İnsanlar sahip oldukları şeyleri unutmak konusunda çok başarılılar. Bu noktada genelde güzelliğin geçiciliğinden, harcanmayan paranın kimseye faydası olmadığında, kıymetli dostluklardan falan söz edilir. Benim derdim bunlarla değil.
Daha temel bir konu var ortada, insanlar ellerindeki bazı şeylerin, daha doğrusu ellerindeki her şeyin her an gidebileceğinden haberdar değil gibi yaşamayı seviyorlar. Bunun daha da acıklı bir sonucu olarak mutluluklarını kalıcı mülkiyetleri altında sandıkları olguların üzerine inşa ediyorlar. İşin ilginç tarafı, Türkiye’de yirmi kişiye bir (on kişiye kadar çıkan iddialar da var bu arada…) mülteci düşerken gözü bu kadar kapalı yaşamak büyük başarı sanırım.

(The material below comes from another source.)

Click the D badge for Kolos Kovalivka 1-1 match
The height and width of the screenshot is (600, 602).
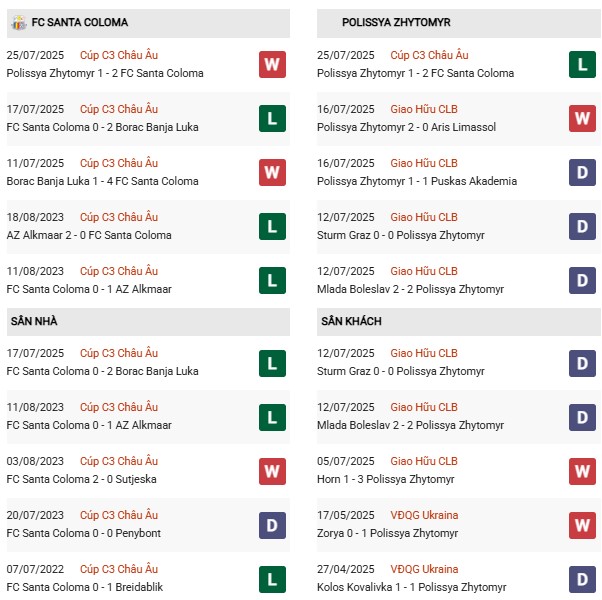point(583,579)
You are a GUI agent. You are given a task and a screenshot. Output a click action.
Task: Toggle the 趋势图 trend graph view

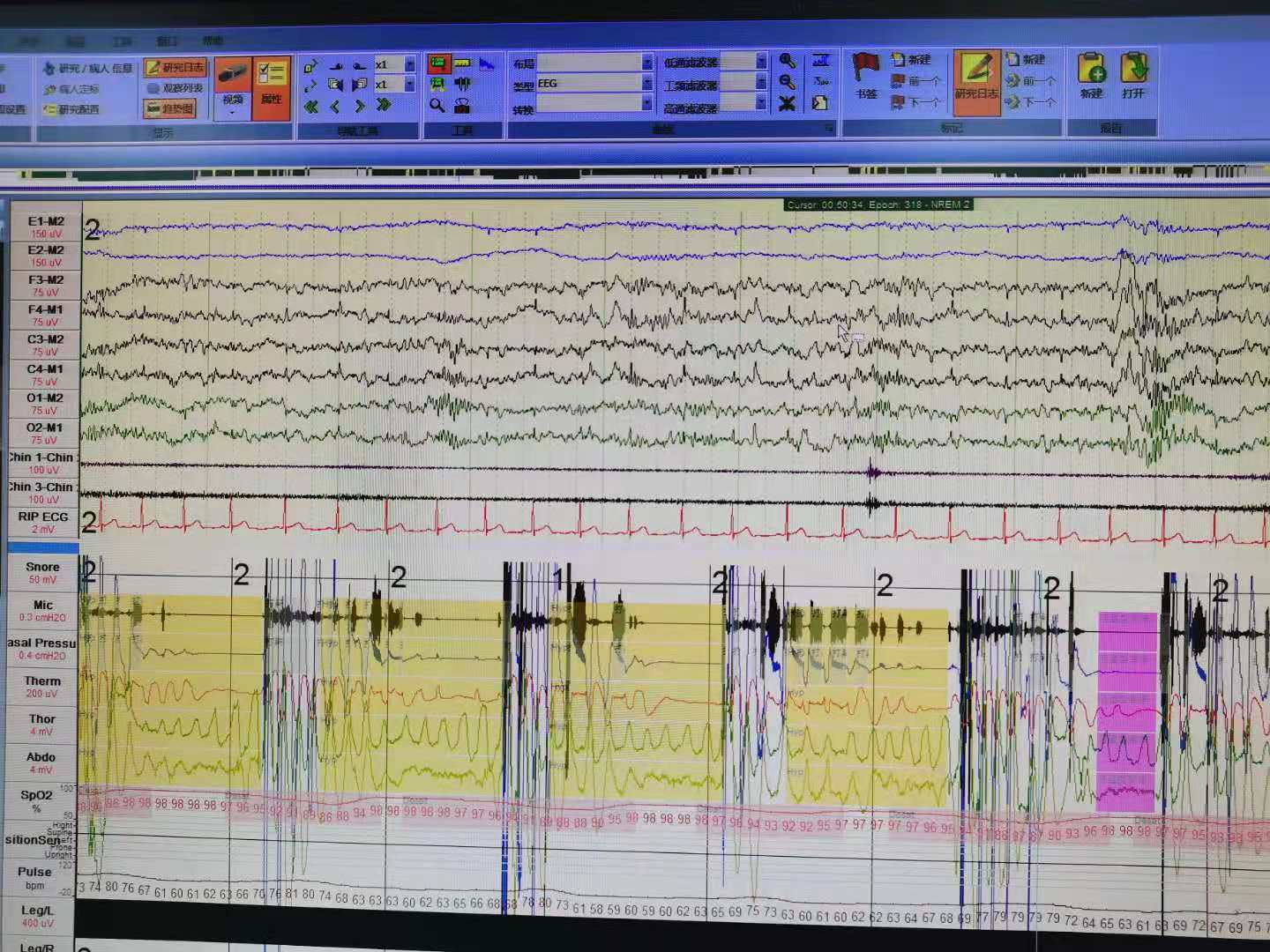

Hayatı yaşamak yerine endişeleri yaşamak gerekmiyor. Ama hayatı yaşarken gerçeklerin farkında olmamaya çabalamanın da çok anlamı yok. Elimde olan şeylerden bana ait olan ve onun da her an tükenmesi mümkün olan tek şey zaman. Bunun kıymetini bilmek, gerçekten hayatı yaşamak varken, sadece anlamsız ve dayanaksız güvencelere dayanmak olsa olsa hayal kırıklıklarının boyunu uzatır, son aşamada. Demem o ki, zamandan başka kaybedecek bir şey yokken zamanı çok kolayca ve çok gereksiz şeylere harcıyoruz, özellikle de aslında kıymetsiz başka şeyleri korumak uğruna.